Iran pada awalnya membantah memasok drone ke Rusia, tetapi beberapa bulan kemudian mengatakan pihaknya telah menyediakan sejumlah kecil drone sebelum Moskow melancarkan perang terhadap Ukraina pada tahun 2022.
“Mereka yang menuduh Iran menyediakan senjata kepada salah satu pihak dalam perang di Ukraina, melakukannya untuk tujuan politik,” kata juru bicara Kementerian Luar Negeri Iran Nasser Kanaani pada hari Senin, ketika ditanya tentang pengiriman drone oleh Teheran ke Rusia. “Kami belum memberikan drone apa pun untuk ambil bagian dalam perang itu.”
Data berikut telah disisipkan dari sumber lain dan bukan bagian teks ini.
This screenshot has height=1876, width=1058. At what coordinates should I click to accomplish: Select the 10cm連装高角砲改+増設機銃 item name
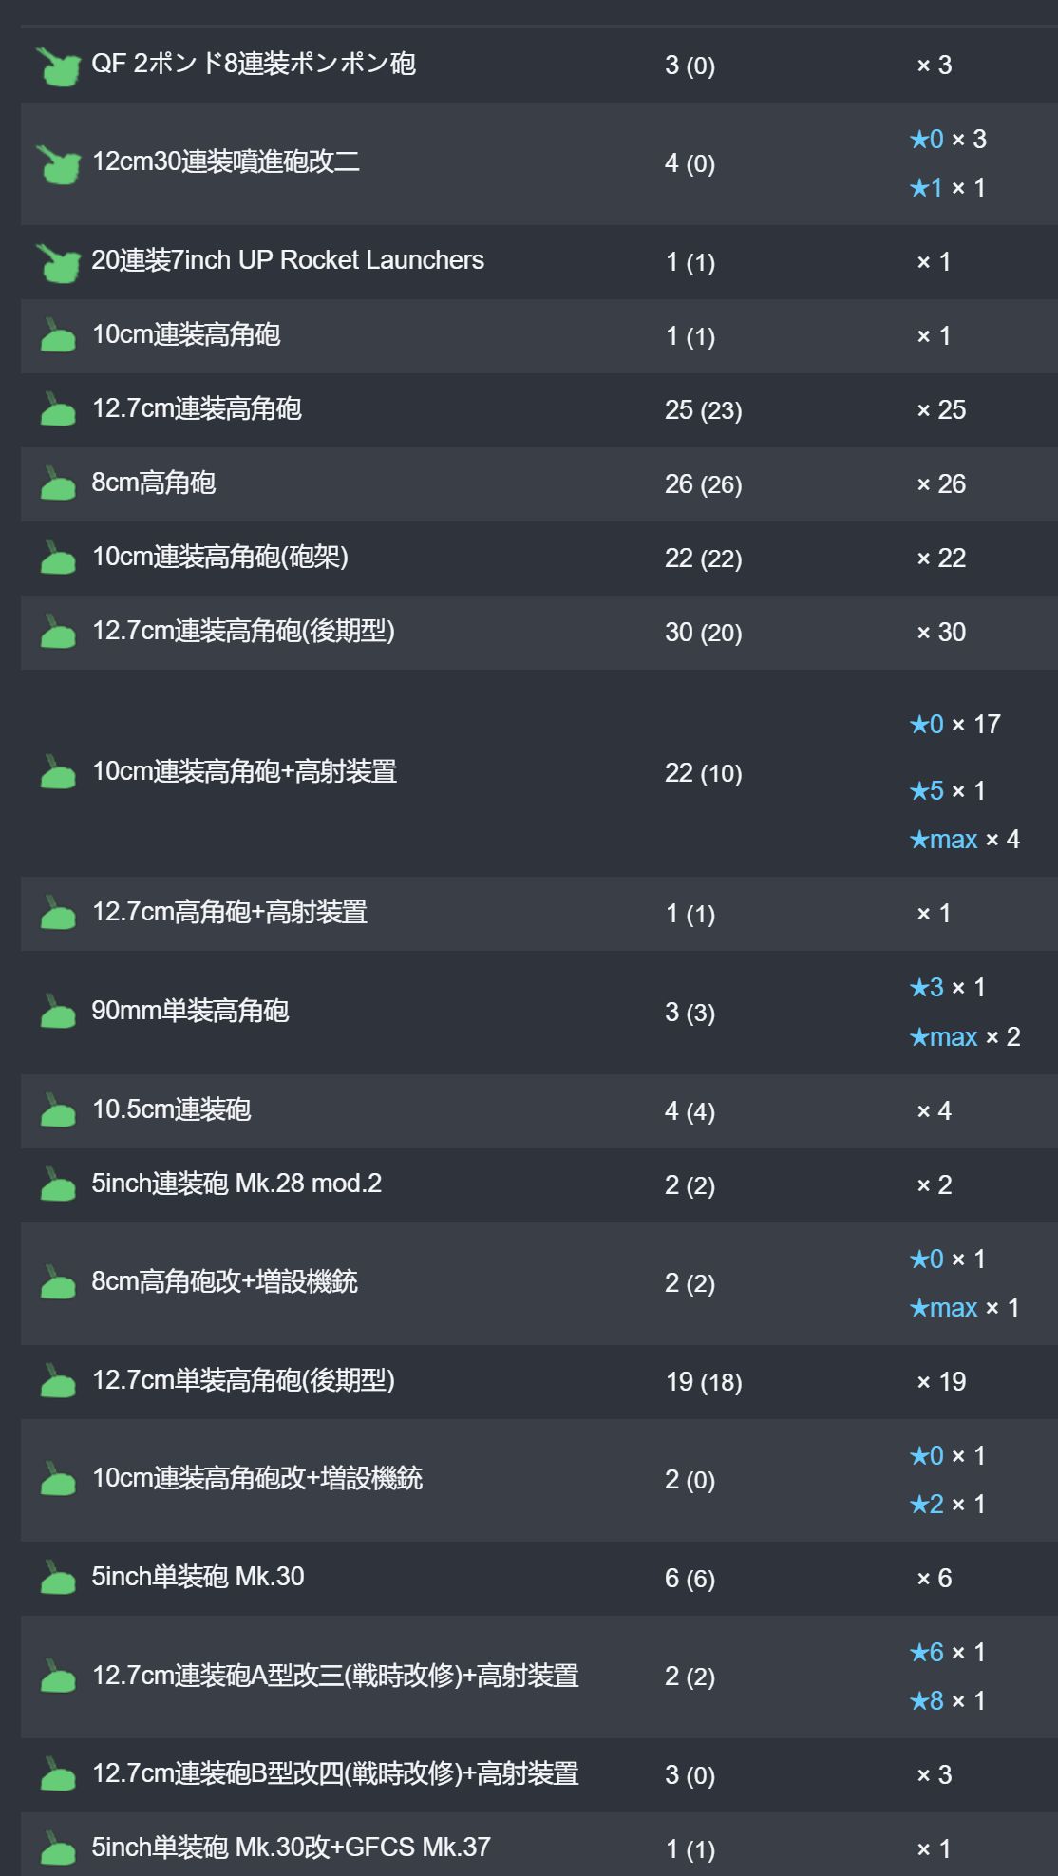click(x=257, y=1478)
Rob Lee, peneliti senior di Foreign Policy Research Institute, sebuah lembaga pemikir yang berbasis di Philadelphia, mengatakan pasokan rudal Fateh-100 dan Zolfaghar dari Iran akan memberi Rusia keuntungan lebih besar di medan perang.
“Mereka dapat digunakan untuk menyerang sasaran militer pada kedalaman operasional, dan rudal balistik lebih sulit dicegat oleh pertahanan udara Ukraina,” kata Lee.
Para pemimpin agama garis keras Iran terus berupaya memperdalam hubungan dengan Rusia dan Tiongkok, dengan harapan bahwa hal ini akan membantu Teheran menolak sanksi AS dan mengakhiri isolasi politiknya.
Kerja sama pertahanan antara Iran dan Rusia semakin intensif sejak Moskow mengirimkan puluhan ribu tentara ke Ukraina pada Februari 2022.
Menteri Pertahanan Rusia Sergei Shoigu bertemu dengan kepala Pasukan Dirgantara Pengawal Revolusi Iran, Amirali Hajizadeh, di Teheran pada bulan September, ketika drone, rudal, dan sistem pertahanan udara Iran dipamerkan untuknya, media pemerintah Iran melaporkan.
Dan bulan lalu, Kementerian Luar Negeri Rusia memperkirakan Presiden Vladimir Putin dan timpalannya dari Iran Ebrahim Raisi akan segera menandatangani perjanjian kerja sama baru yang luas, setelah pembicaraan di Moskow pada bulan Desember.
“Kemitraan militer dengan Rusia ini telah menunjukkan kepada dunia kemampuan pertahanan Iran,” kata pejabat militer itu. “Ini tidak berarti kami memihak Rusia dalam konflik Ukraina.”
Taruhannya besar bagi para pemimpin agama di Iran di tengah perang antara Israel dan kelompok Islam Palestina Hamas yang meletus setelah 7 Oktober. Mereka juga menghadapi perbedaan pendapat yang semakin besar di dalam negeri terkait krisis ekonomi dan pembatasan sosial.
Sementara Teheran berusaha menghindari konfrontasi langsung dengan Israel yang dapat menarik Amerika Serikat, sekutu Poros Perlawanannya – termasuk Hizbullah di Lebanon dan Houthi di Yaman – telah menyerang sasaran-sasaran Israel dan AS.
Seorang diplomat Barat yang mengetahui masalah ini mengkonfirmasi pengiriman rudal balistik Iran ke Rusia dalam beberapa pekan terakhir, tanpa memberikan rincian lebih lanjut.
Dia mengatakan negara-negara Barat khawatir bahwa pengiriman senjata timbal balik Rusia ke Iran dapat memperkuat posisinya dalam kemungkinan konflik dengan Amerika Serikat dan Israel.
Iran mengatakan pada bulan November bahwa pihaknya telah menyelesaikan pengaturan bagi Rusia untuk menyediakan jet tempur Su-35, helikopter serang Mi-28 dan pesawat pelatihan pilot Yak-130.
Analis Gregory Brew di Eurasia Group, sebuah konsultan risiko politik, mengatakan Rusia adalah sekutu kenyamanan bagi Iran.
“Hubungan ini bersifat transaksional: sebagai imbalan atas drone, Iran mengharapkan lebih banyak kerja sama keamanan dan persenjataan canggih, khususnya pesawat modern,” katanya.